A Symplectic Instanton Homology via Traceless Character Varieties

TL;DR

This paper constructs a new symplectic invariant for 3-manifolds using traceless character varieties, linking gauge theory and symplectic geometry, and establishes a surgery exact triangle relating these invariants.

Contribution

It introduces a Lagrangian Floer homology for 3-manifolds based on traceless character varieties, providing a symplectic counterpart to gauge theoretic instanton homology.

Findings

Defined the symplectic instanton homology SI(Y) for closed 3-manifolds.

Established a surgery exact triangle relating SI(Y) for different surgeries.
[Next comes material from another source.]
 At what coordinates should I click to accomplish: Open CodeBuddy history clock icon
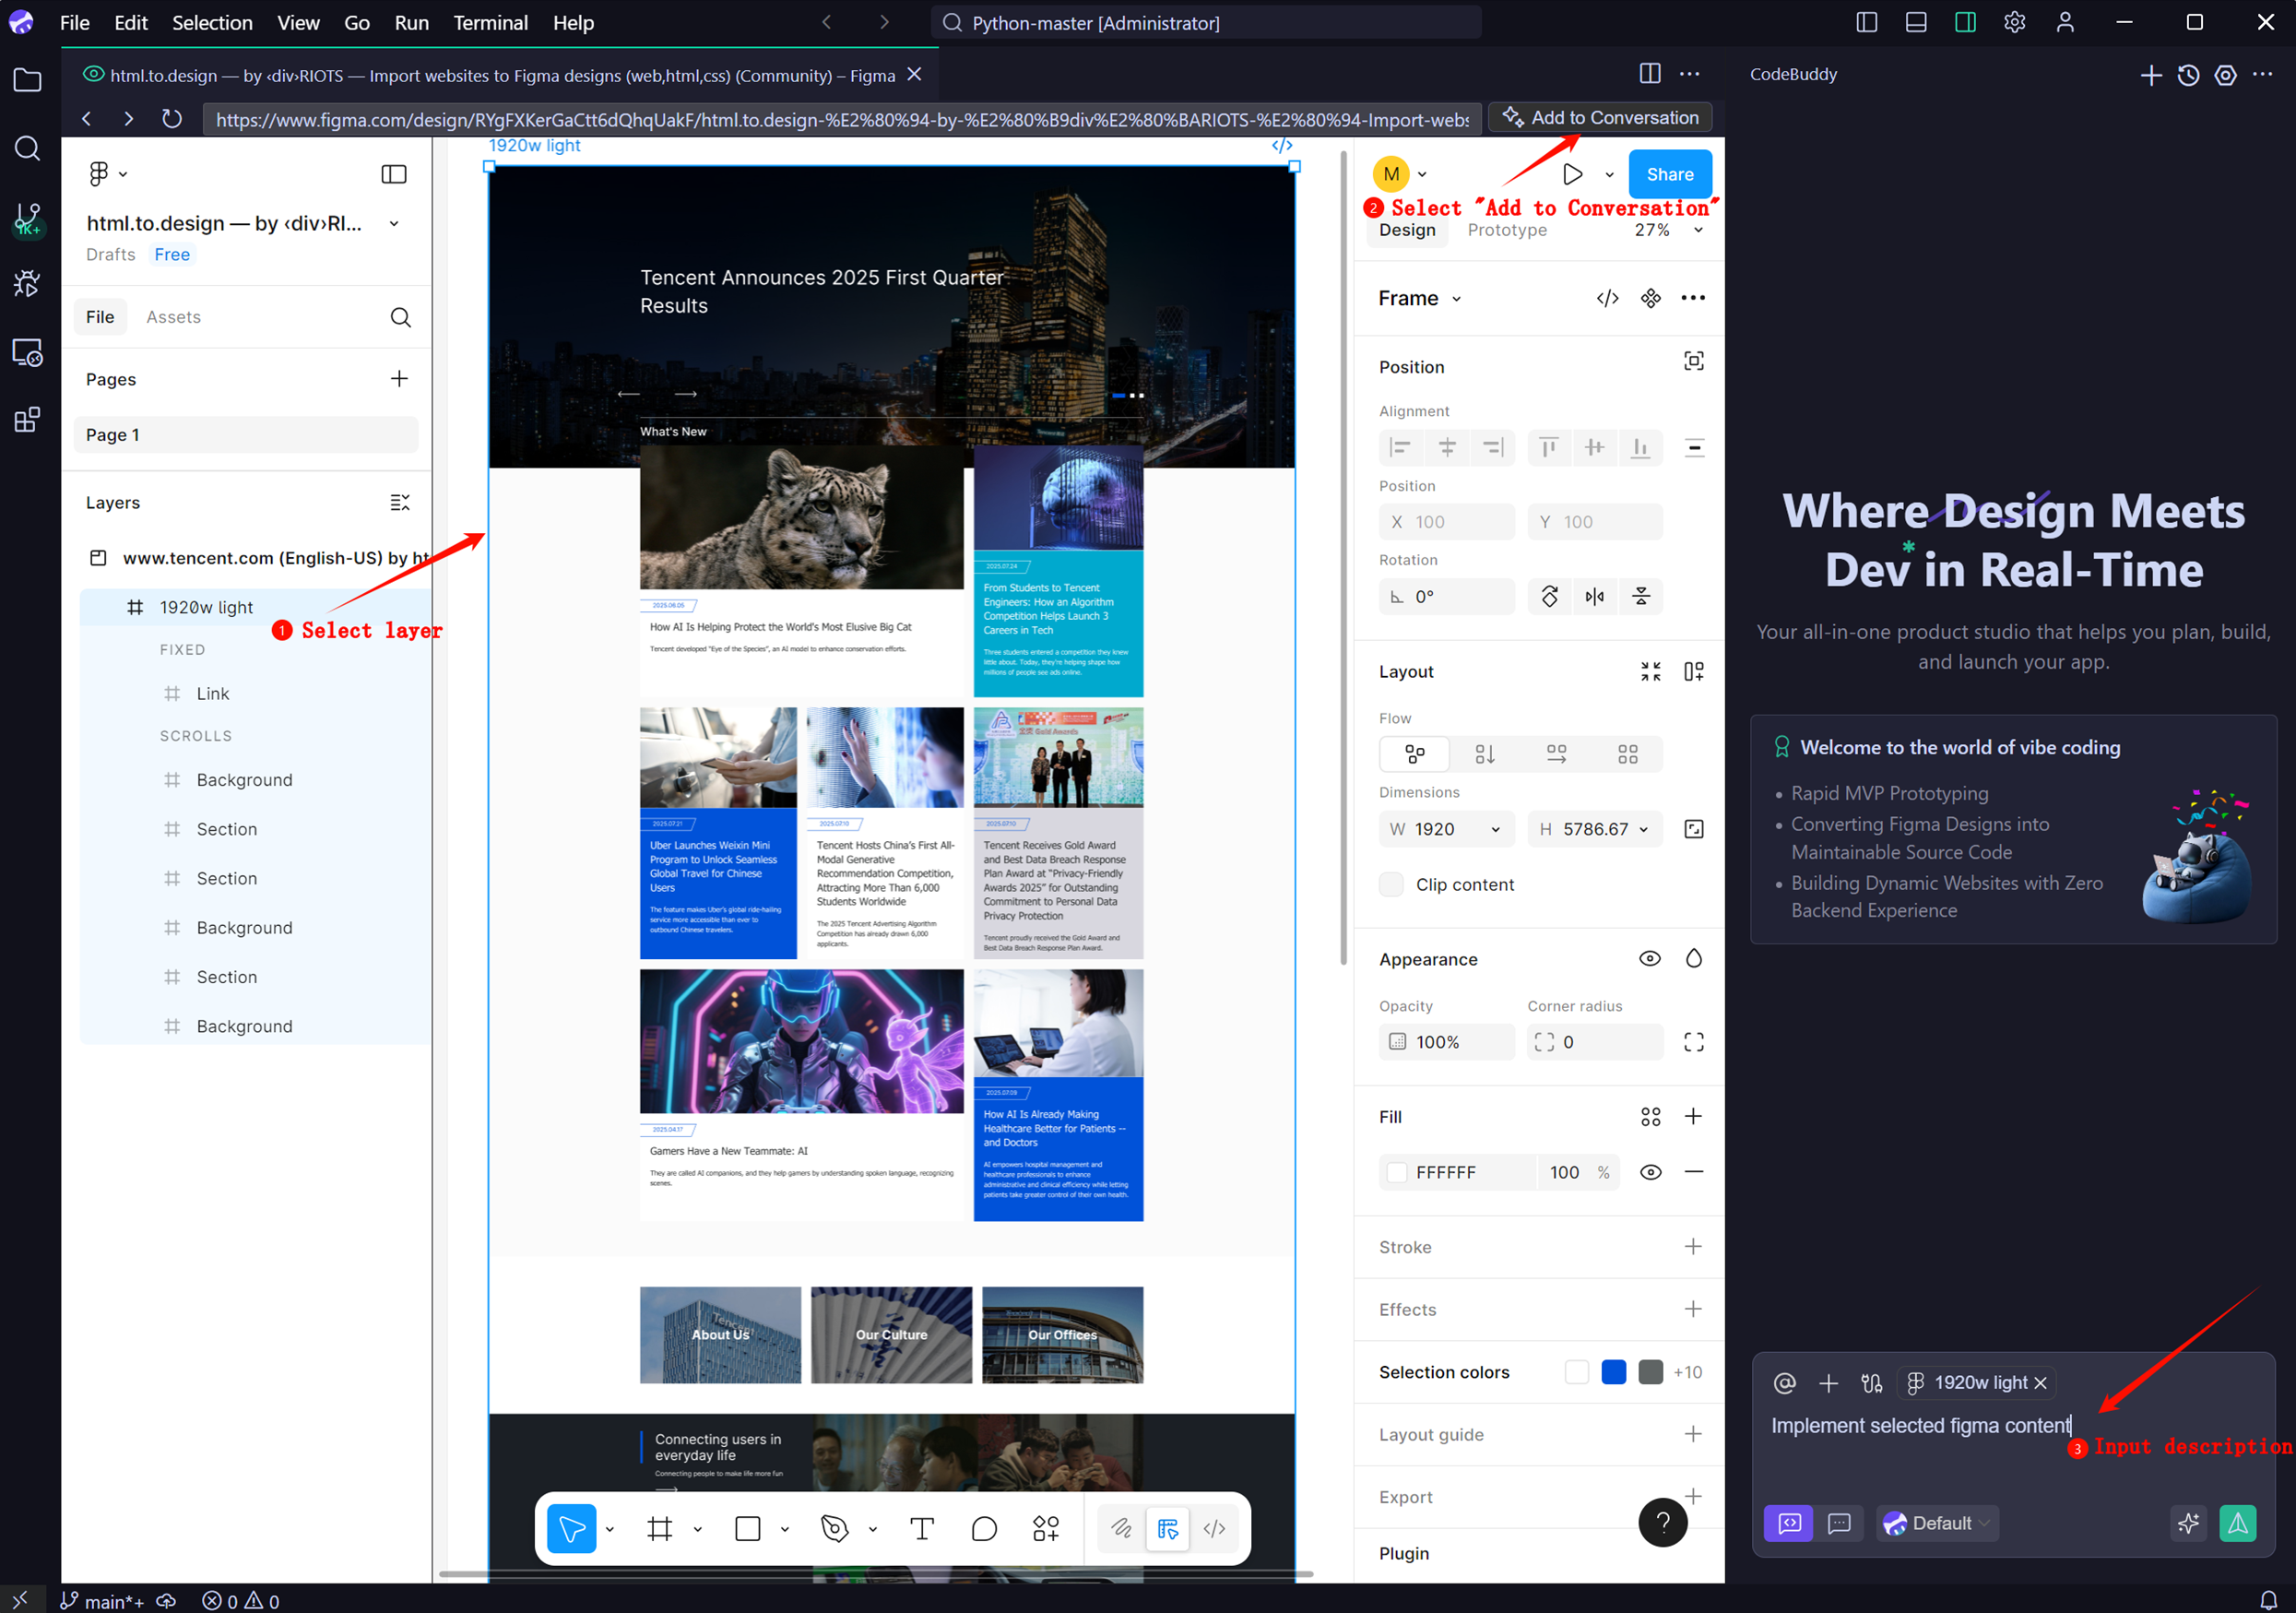click(2188, 75)

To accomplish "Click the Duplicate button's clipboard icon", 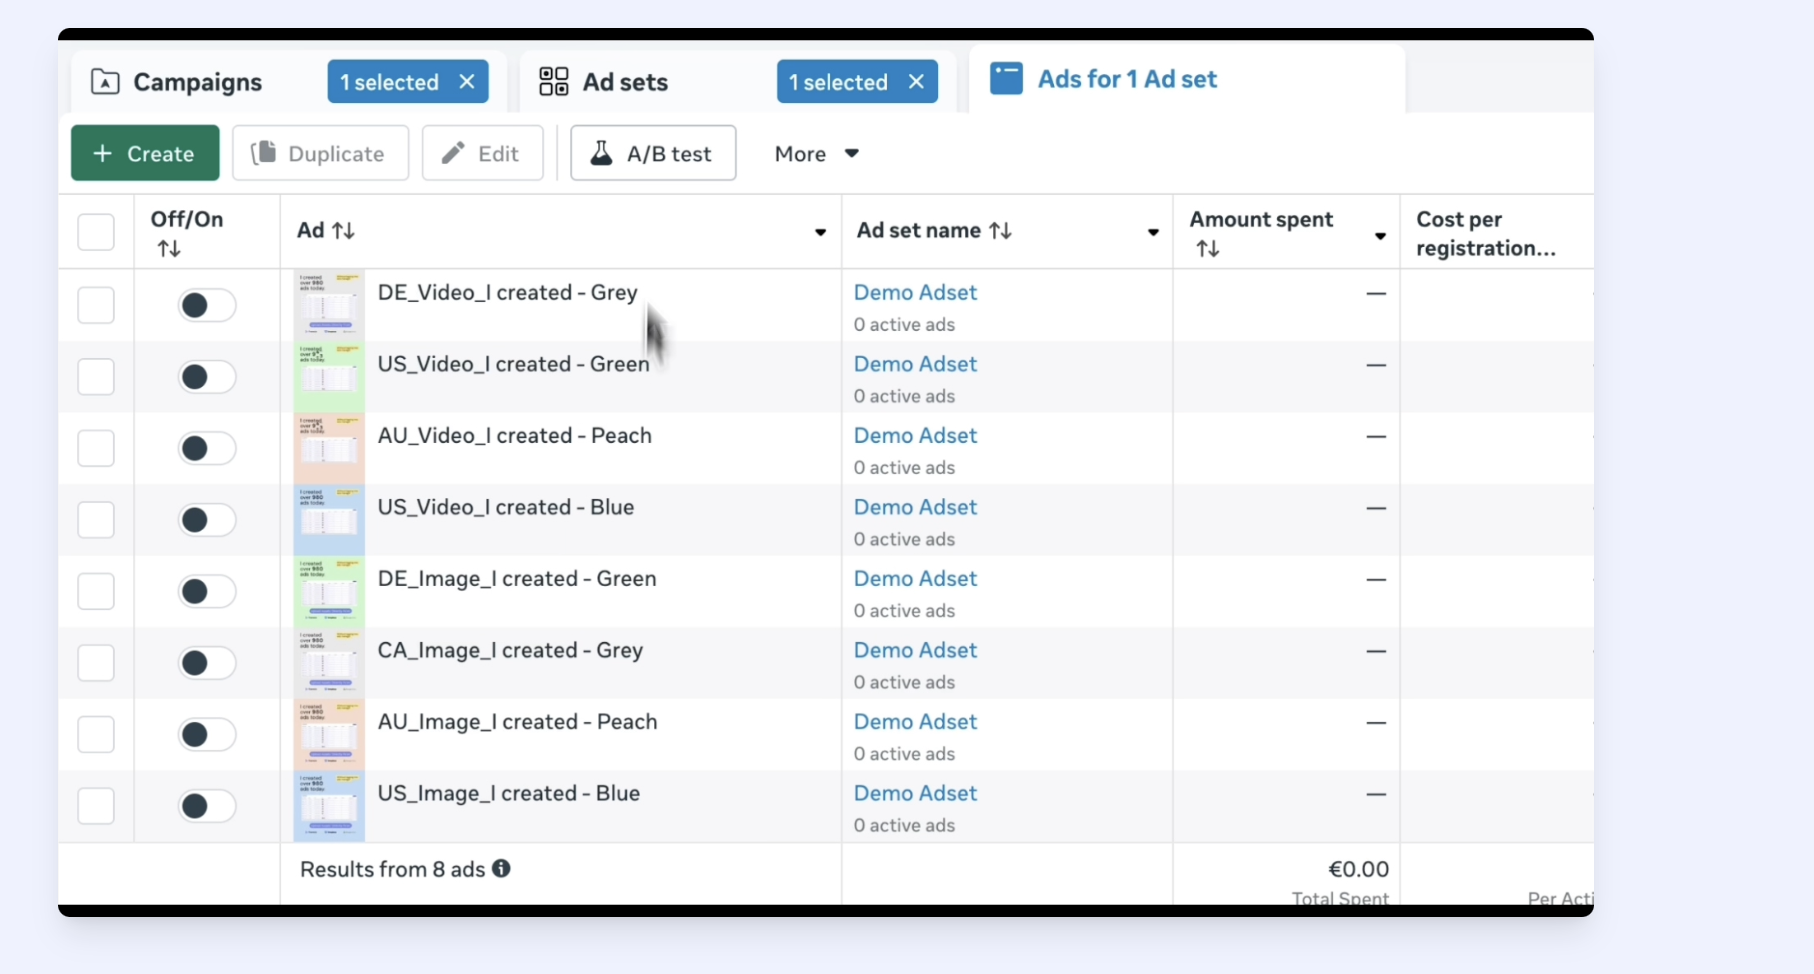I will (x=265, y=153).
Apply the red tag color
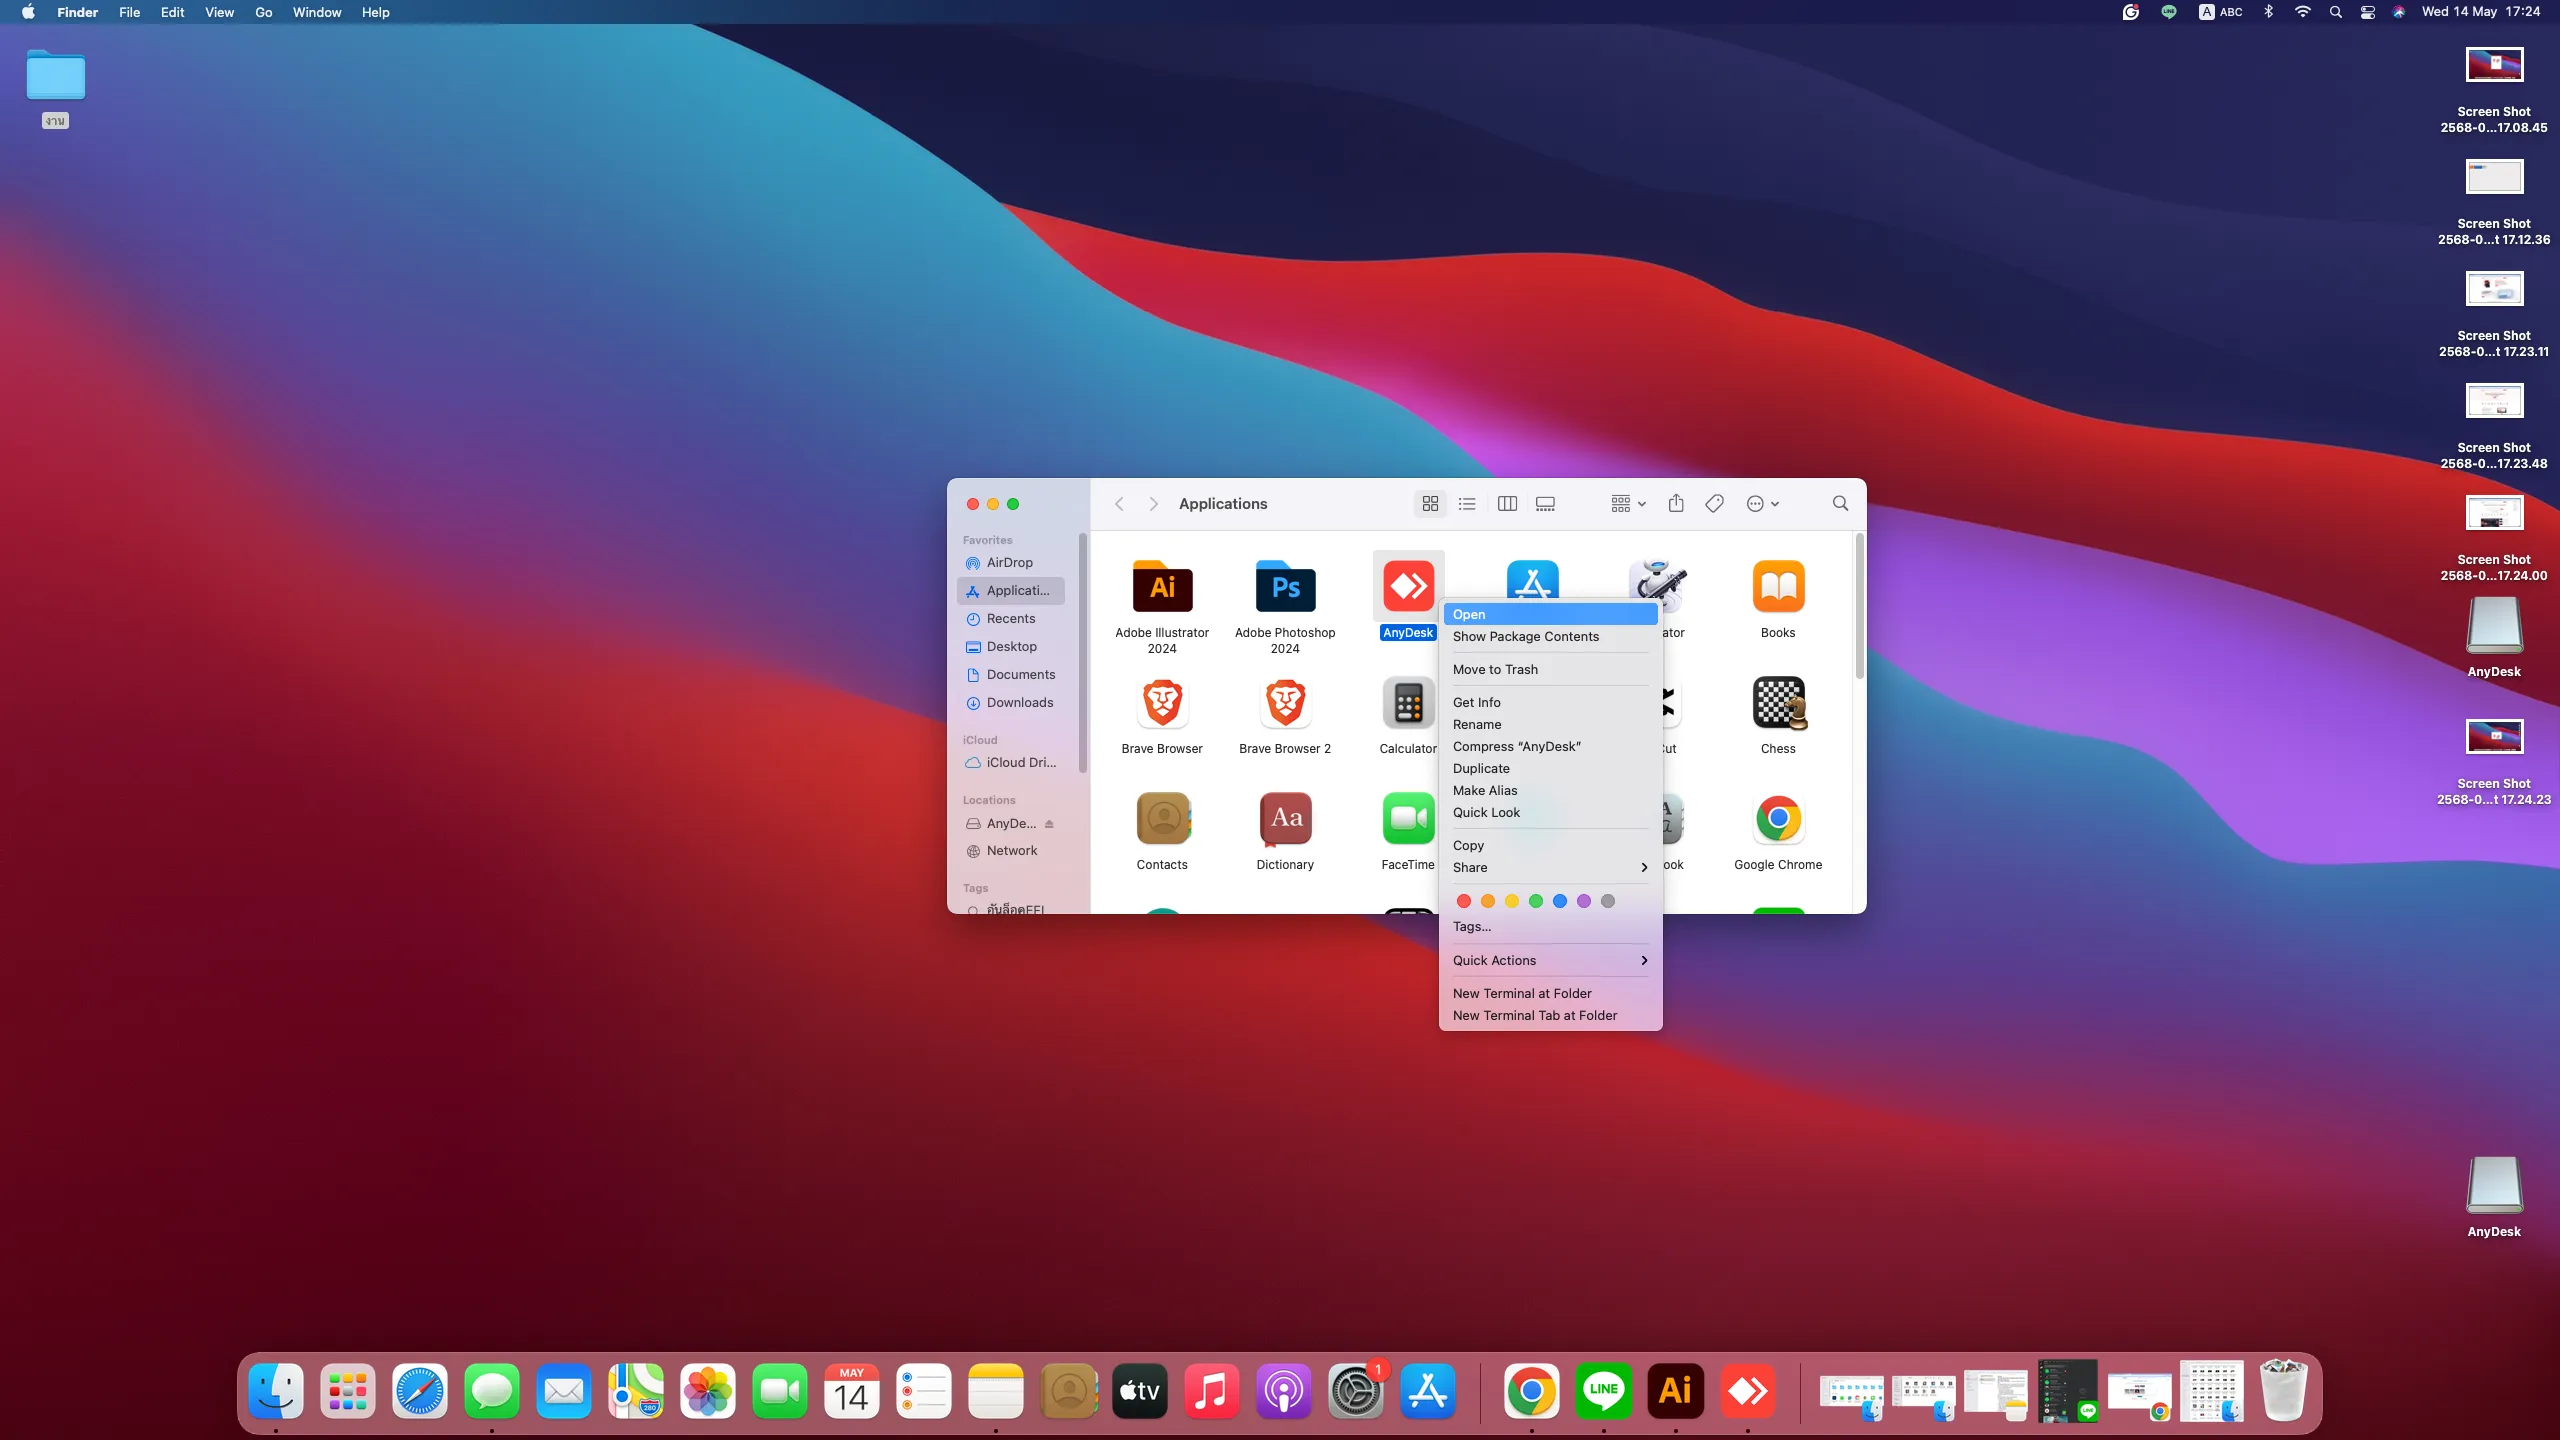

Connected the geometry of Lefschetz fibrations with Floer homology exact triangles.

Abstract

Since its inception, Floer homology has been an important tool in low-dimensional topology. Floer theoretic invariants of $3$-manifolds tend to be either gauge theoretic or symplecto-geometric in nature, and there is a general philosophy that each gauge theoretic Floer homology should have a corresponding symplectic Floer homology and vice-versa. In this article, we construct a Lagrangian Floer invariant for any closed, oriented $3$-manifold $Y$ (called the symplectic instanton homology of $Y$ and denoted $\mathrm{SI}(Y)$) which is conjecturally equivalent to a Floer homology defined using a certain variant of Yang-Mills gauge theory. The crucial ingredient for defining $\mathrm{SI}(Y)$ is the use of traceless character varieties in the symplectic setting, which allow us to avoid the debilitating technical hurdles present when one attempts to define a symplectic version of instanton Floer homologies. Furthermore, by studying the effect of Dehn surgeries on traceless character varieties, we establish a surgery exact triangle using work of Seidel that relates the geometry of Lefschetz fibrations with exact triangles in Lagrangian Floer theory.